Back in my day, when we had a gold-to-amber colored hoppy ale that was about 4.5% abv, we didn’t call it Session IPA. We called it “pale ale.” It was bitter but balanced, reasonable about its alcohol content, and it smelled like grapefruit and pine trees and cat piss … and we liked it that way.
Hoppy, standard-gravity, top-fermented beer from North America. Call it whatever you want, it’s far and away one of my favorite kinds of beer. But let’s be honest: pale ale isn’t sexy or extreme anymore, and the three letters “IPA” have become semiotic for drinkers and a marketing lever for the industry.
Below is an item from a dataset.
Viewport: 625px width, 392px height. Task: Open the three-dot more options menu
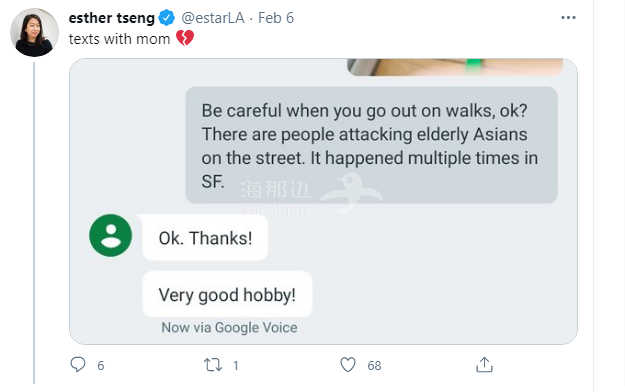click(x=568, y=18)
From a business standpoint: everybody loves IPA, everybody wants IPA, everybody buys IPA, so there’s a certain amount of market pressure on the contemporary American craft brewery to produce one. IPAs tend to occupy a lot of shelf and cooler space in stores and tank space in breweries’ portfolios these days.
And as far as the beer-drinking public: when was the last time you heard somebody take the time to luxuriously drawl out “India Pale Ale,” like it’s still the Raj and the top speed of a motor carriage is 20 furlongs per hour?
No, it’s IPA, just the acronym, please, we’re in a hurry; and I posit that – just like American IPA as a style progressed from a mere interpretation of English IPA into something distinct, self-contained, and enormous – the acronym has taken on a meaning of its own. That’s why I was a bit noplussed by the fooferaw over the percieved oxymoron of “Black IPA” a couple years ago … sure, the “P” technically stands for “pale,” but come on: we all know that “IPA” really just means “lots and lots of citrusy hops, abv north of 6%,” terminology and history be damned.
Let it be said that I love me a good American IPA, waxy and acidic and chunky with dry hops, unapologetic about its booze-inducing big malt bills; and that I’ve had some tasty beers that are labeled as “Session IPA” or some variation thereof.
But my personal opinion is that when you take this very sound, very delicious American IPA concept and reduce the abv% to “session” levels (whatever your personal definition of that may be, we’ll save that for another post), then – semiotics and marketing completely aside – what we’re now working with is good ol’ missionary position, workaday American pale ale.
And I’m fixin’ to brew one.
What do you like in yours? Cascade? Centennial? Simcarillocitra? Nelson Sauvin? CTZ? EKG? HBC342? Yes Munich malt? No Munich malt?
And I’m out of the loop on new products for the homebrewers these days – how’s the BN’s DVD? Any book reports for us, readers?
Recipe and brew day pics forthcoming. Stay old and grumpy, citizens.